> [Input for this task]
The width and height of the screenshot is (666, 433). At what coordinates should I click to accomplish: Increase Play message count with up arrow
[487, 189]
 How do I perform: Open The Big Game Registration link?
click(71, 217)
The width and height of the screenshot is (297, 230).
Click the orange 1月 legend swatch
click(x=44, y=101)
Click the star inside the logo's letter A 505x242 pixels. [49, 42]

...

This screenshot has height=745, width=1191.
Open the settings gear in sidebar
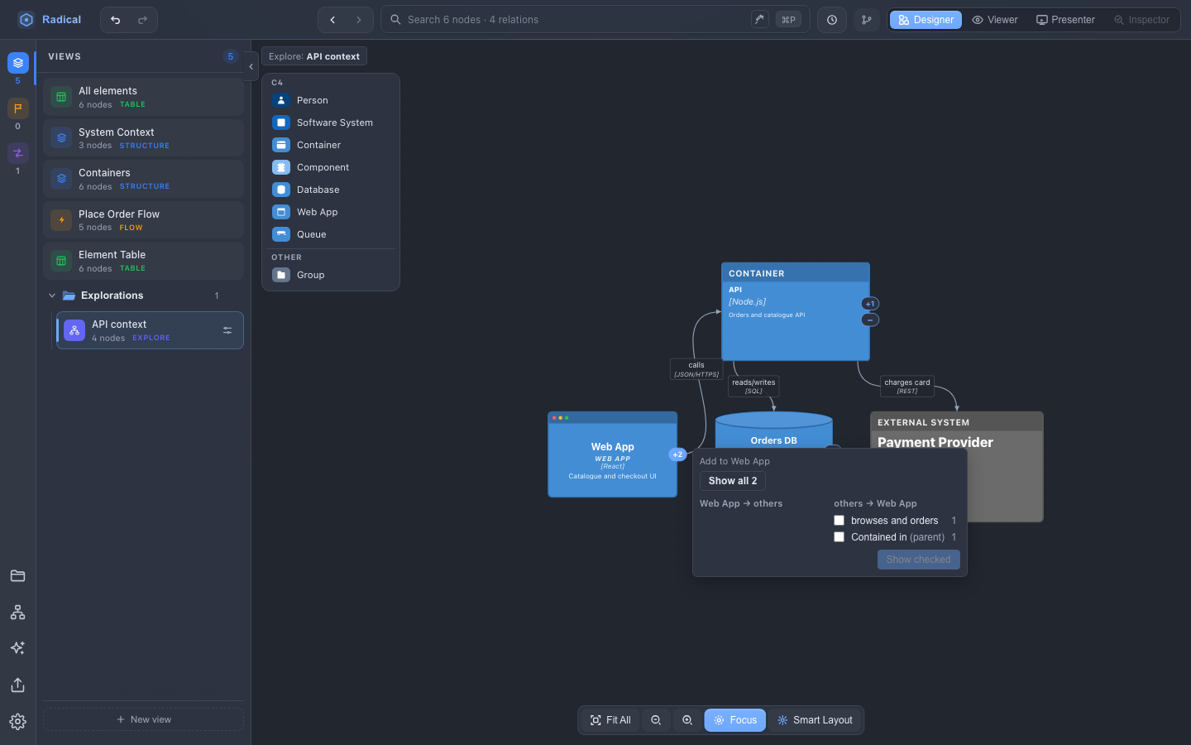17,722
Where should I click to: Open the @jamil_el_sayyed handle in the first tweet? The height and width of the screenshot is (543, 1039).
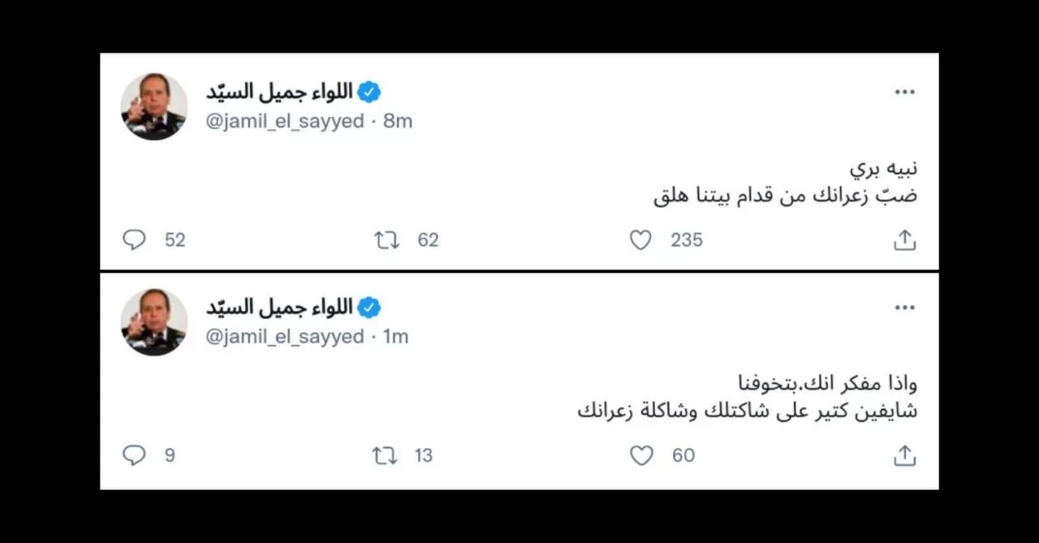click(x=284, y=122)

> [Try it]
Send back exactly the lines of the listing above starting at the one with "The width and height of the screenshot is (666, 433)." and ending at the one with "Click the star", inclusive, and no others.

> [Solution for this task]
The width and height of the screenshot is (666, 433). At what coordinates should I click to accomplish: Increase Play message count with up arrow
[487, 189]
 How do I perform: Open The Big Game Registration link?
click(71, 217)
The width and height of the screenshot is (297, 230).
Click the orange 1月 legend swatch
click(x=44, y=101)
Click the star inside the logo's letter A 505x242 pixels. [49, 42]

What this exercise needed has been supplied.